Versimplifiziert könnte man sich die Sache so vorstellen, dass die EU an Ungarn am jeweiligen monatlichen „Zahltag“ 500-600 Mio. Euro überweist, die in Forint konvertiert unter das Volk gestreut werden. Dieses Geld kommt selbstverständlich überwiegend Unternehmen und öffentlichen Trägern zugute, ebenso fließen üppige Beträge direkt an Oligarchen (z. B. in Form von Agrarbeihilfen) und andere Nutznießer. Wer gerade nicht eifrig am Investieren oder Konsumieren ist, der legt sein Geld in Staatspapiere an – im Januar allein taten das Bürger im Volumen von über 600 Mio. Euro, Tendenz steigend. Neben den oberen Zehntausend scheinen auch immer mehr Angehörige der gehobenen Mittelschicht ein Arrangement mit dem Staat einzugehen. Anders lässt sich nicht erklären, was da für gigantische Beträge hin- und hergeschoben werden. Aber natürlich wissen wir, dass die Wirklichkeit bei weitem komplexer ist, als dass sich diese so simpel darstellen ließe.
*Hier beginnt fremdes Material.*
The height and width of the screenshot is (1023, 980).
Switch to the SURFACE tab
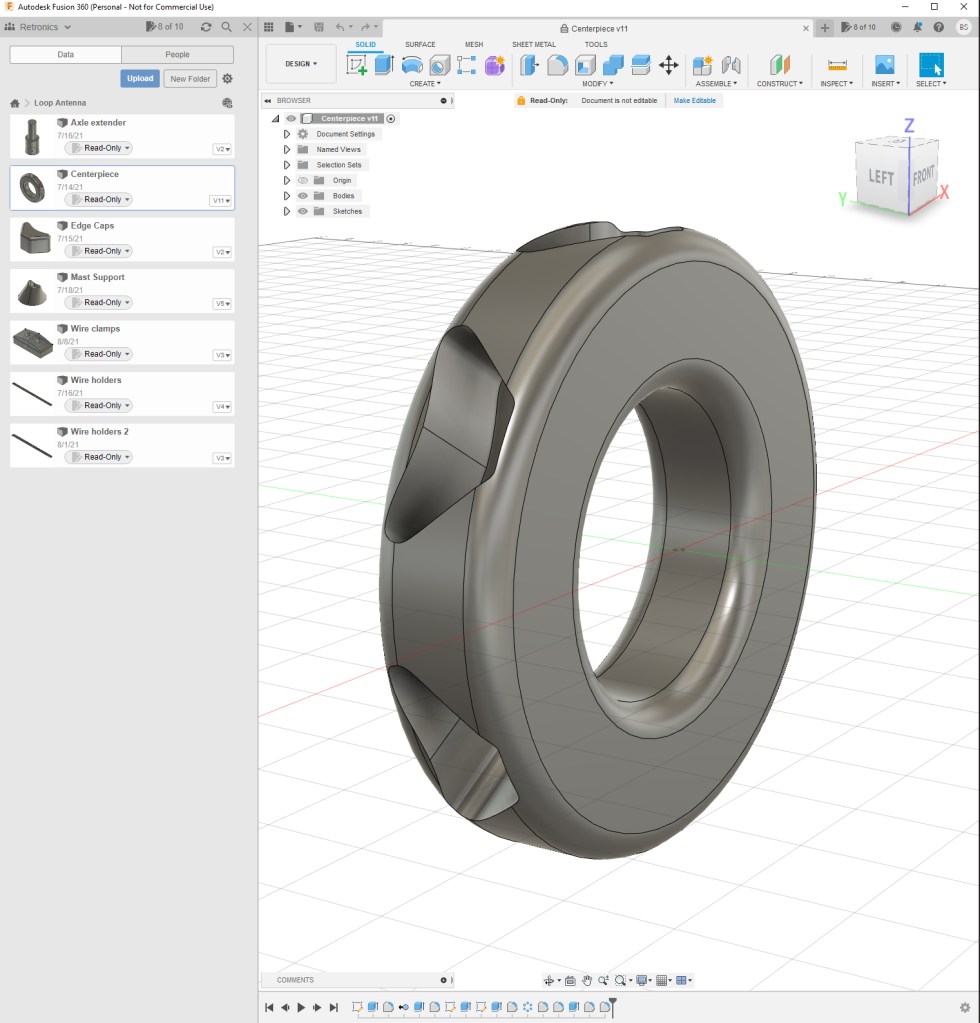(420, 44)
Man kann der Fidesz-Regierung einiges Miese vorwerfen, insbesonde ihr Versagen im Gesundheits- und Bildungswesen – jedoch bei der Konsolidierung der staatlichen Finanzen hat sie das richtige Händchen. Die gewaltige Krise des Staates, die die neolieberlinkssozailistischen -Liberalen durch ihren beinahe-Staatsbankrott bis 2010 zu verantworten haben, ist 2016 eindeutig überwunden. Man muss auch mal ein paar Fakten akzeptieren. Ansonsten: Der Aufbau einer Opposition, die den Namenverdient ist überfällig.